**TASK BRIEF**
Please rewrite the entries from the line that has "Viewport: 982px width, 483px height." through the end of the entries, swapping "Cancel" for "Close" and leaving everything else unchanged. Leave the pictures out.

**SOURCE DATA**
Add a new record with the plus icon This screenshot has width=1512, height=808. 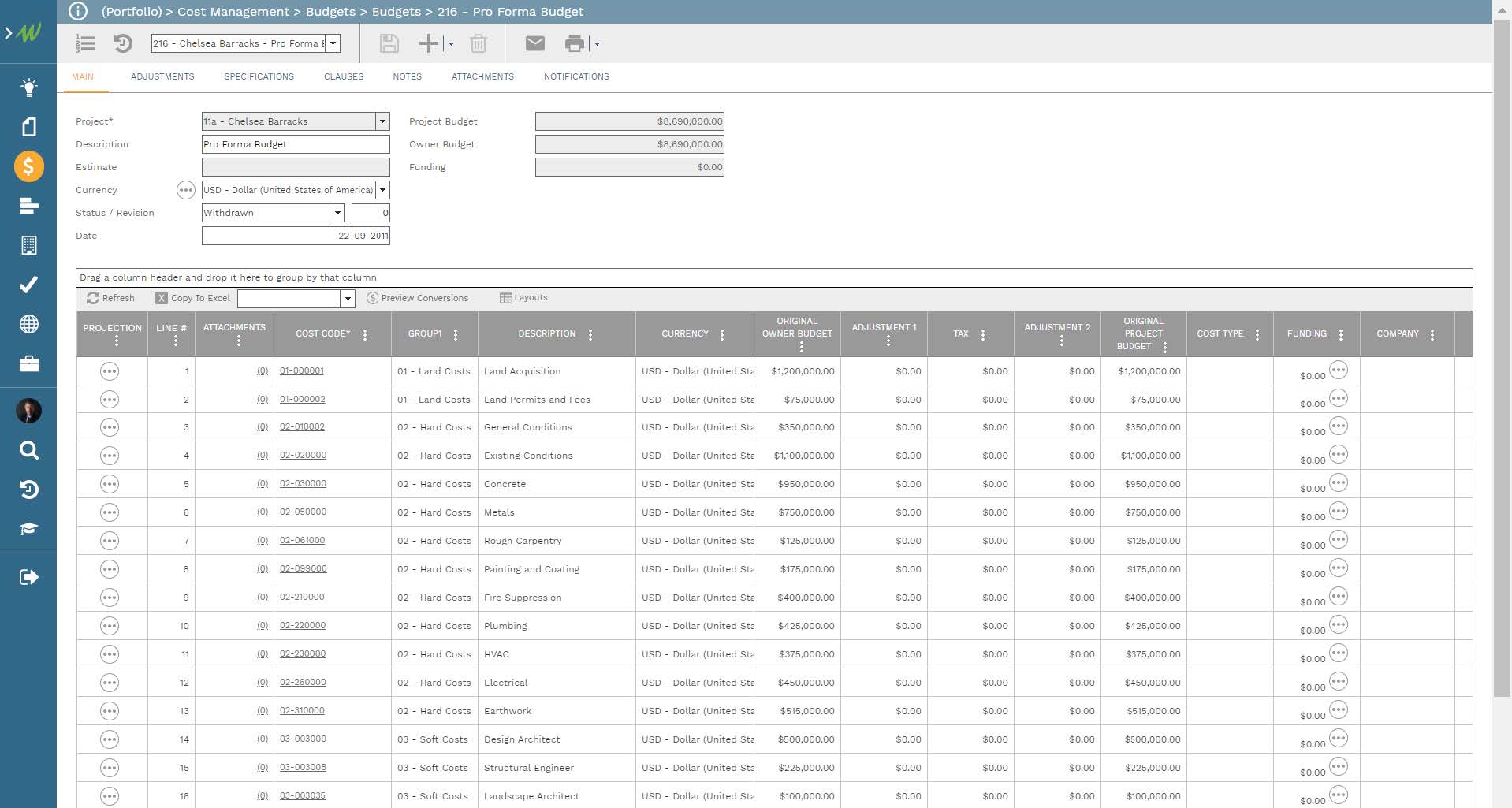coord(428,43)
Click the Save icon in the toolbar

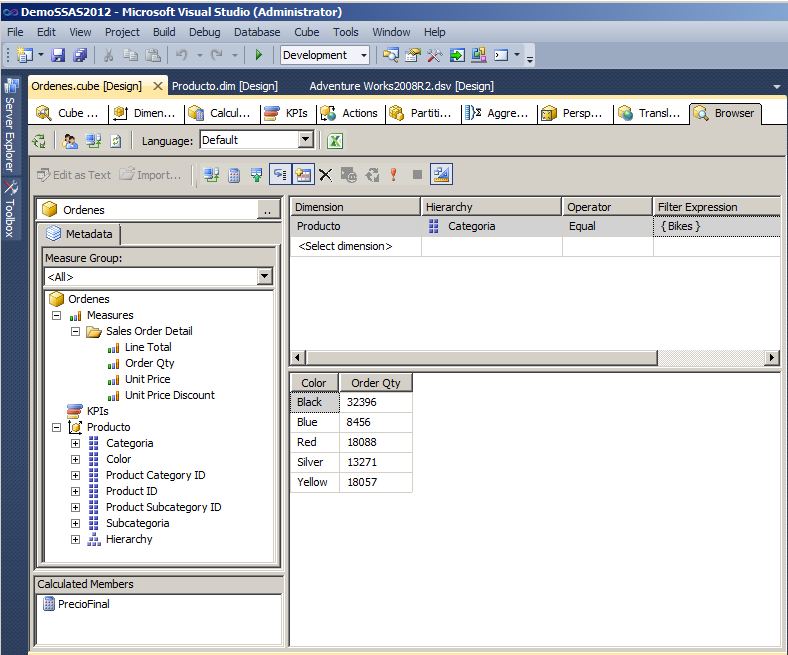[59, 56]
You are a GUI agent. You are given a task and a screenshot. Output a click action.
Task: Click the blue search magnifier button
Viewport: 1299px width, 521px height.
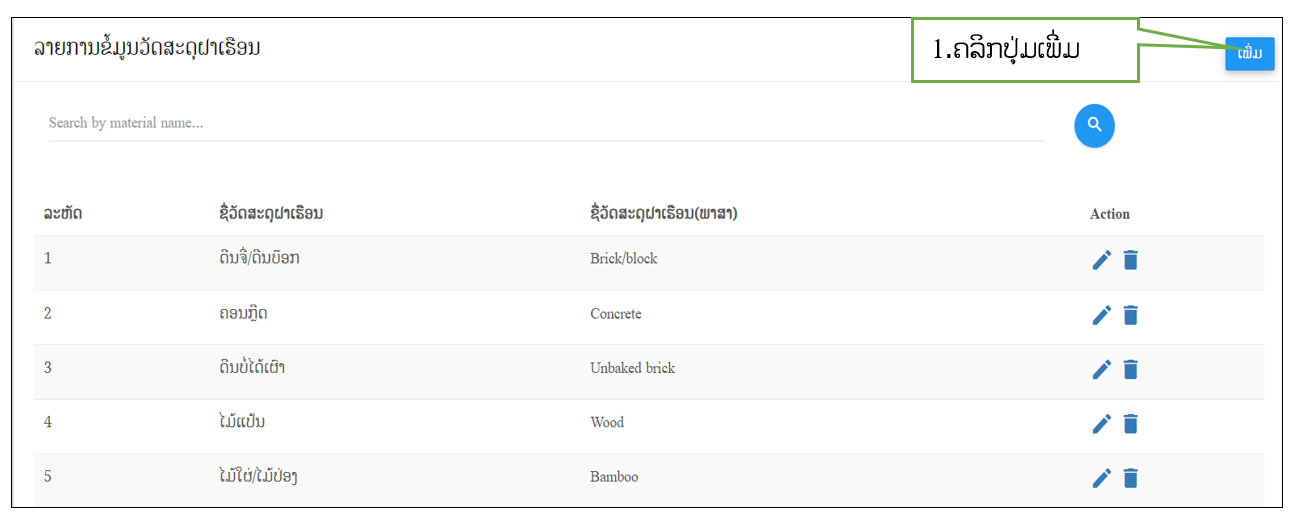(x=1094, y=125)
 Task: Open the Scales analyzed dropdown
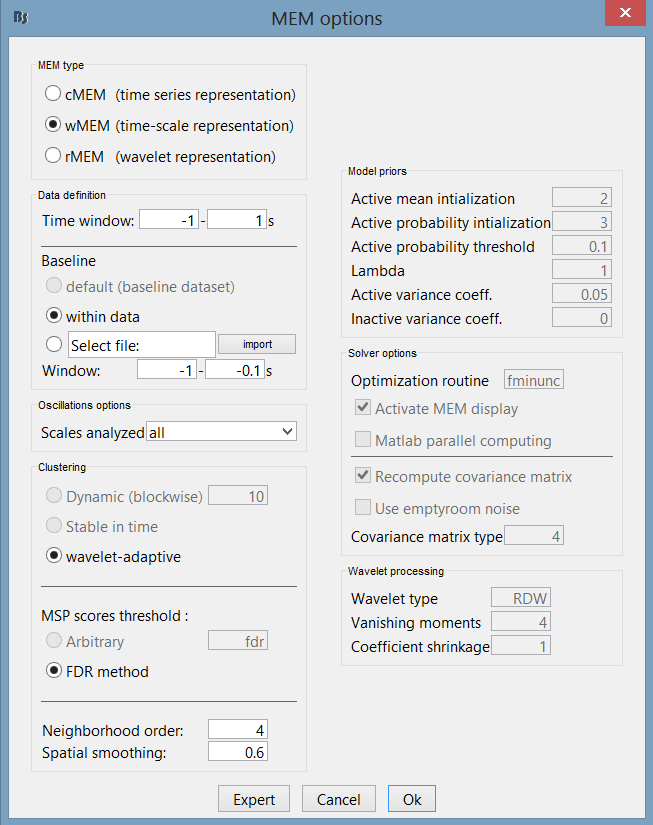click(222, 432)
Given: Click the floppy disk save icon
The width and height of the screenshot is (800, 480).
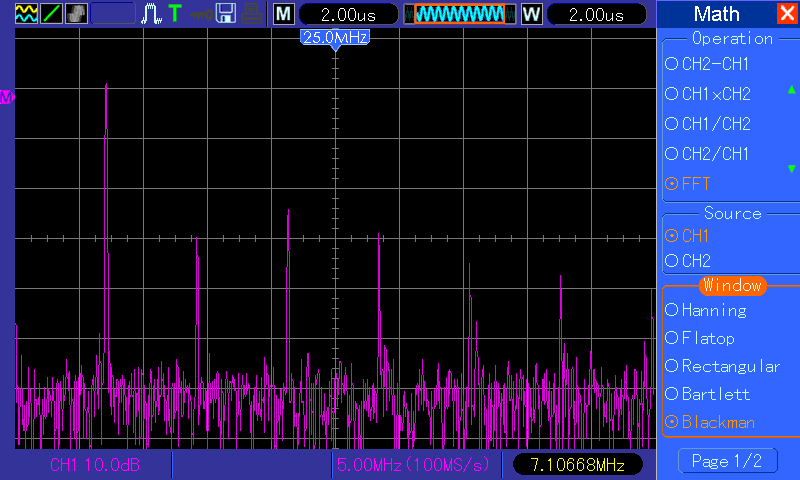Looking at the screenshot, I should coord(226,14).
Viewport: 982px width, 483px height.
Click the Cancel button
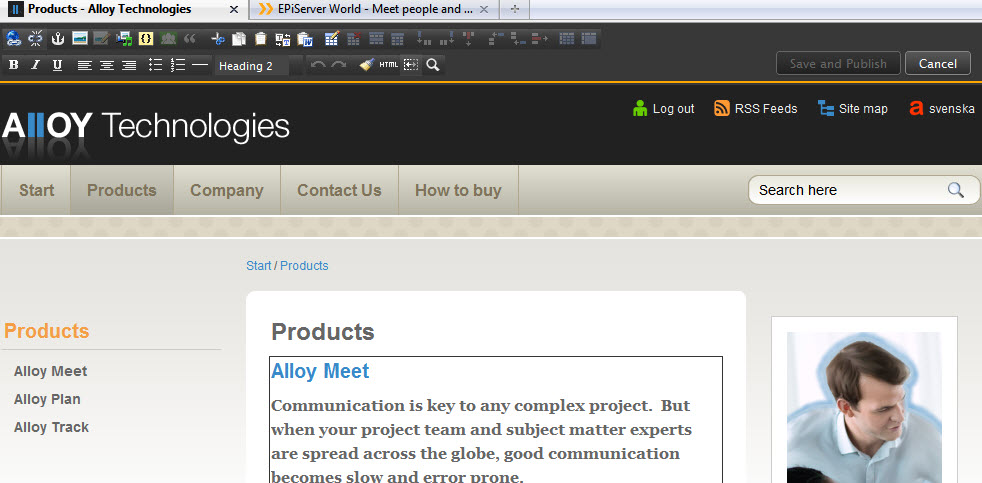point(937,64)
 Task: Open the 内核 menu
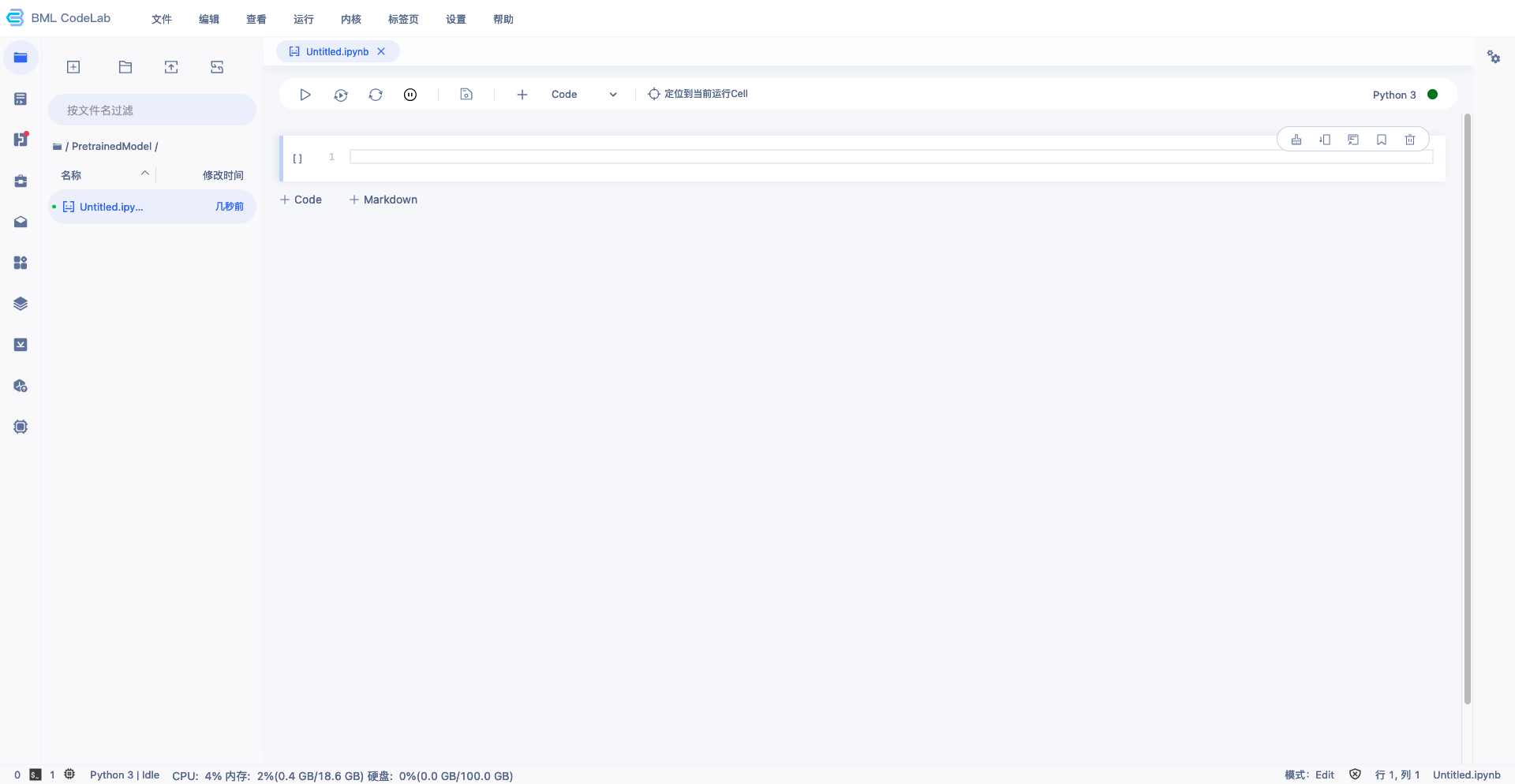351,19
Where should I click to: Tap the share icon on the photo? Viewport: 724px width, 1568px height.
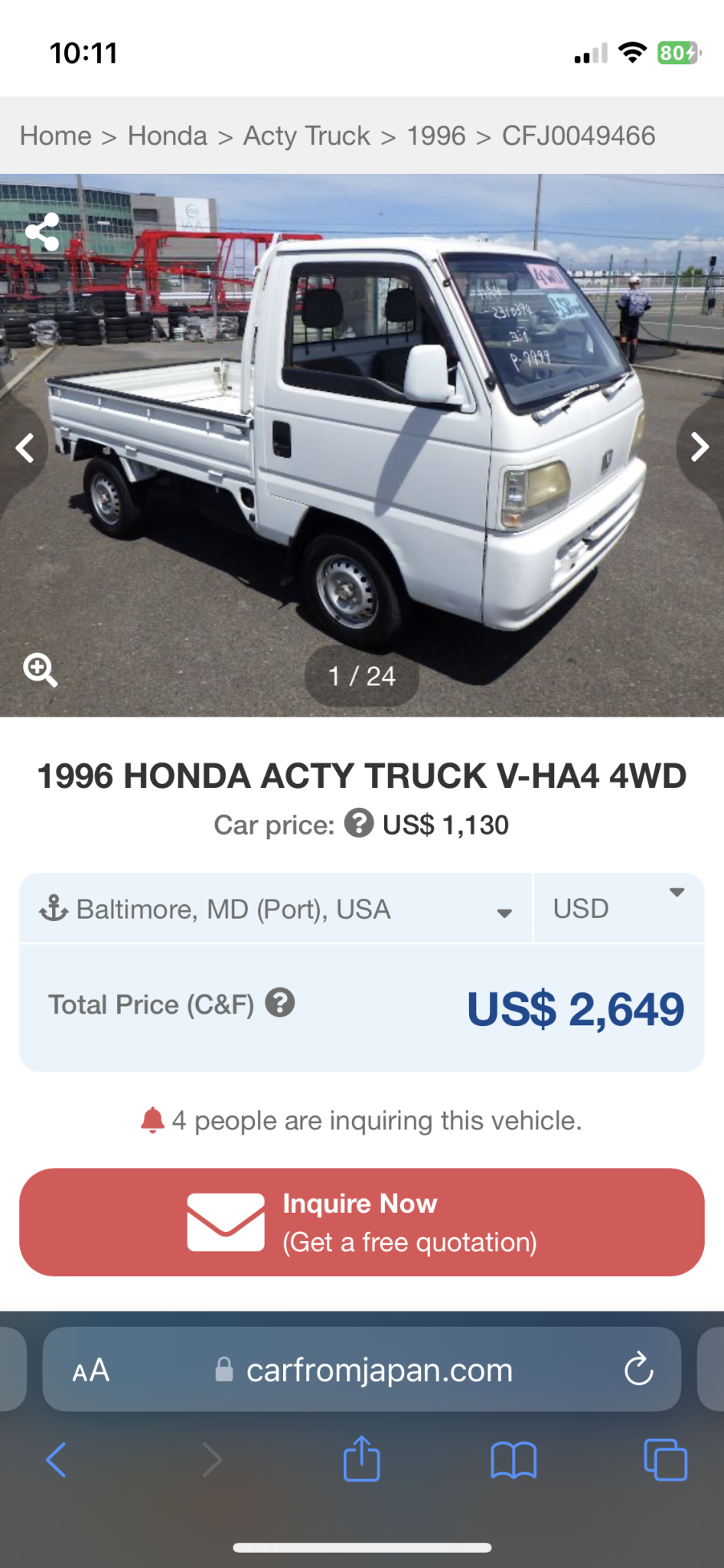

**WRITTEN RESPONSE**
Viewport: 982px width, 483px height.
Click the Close button
point(937,64)
 Task: Open the 内核 menu
351,19
Where should I click to: Tap the share icon on the photo? Viewport: 724px width, 1568px height.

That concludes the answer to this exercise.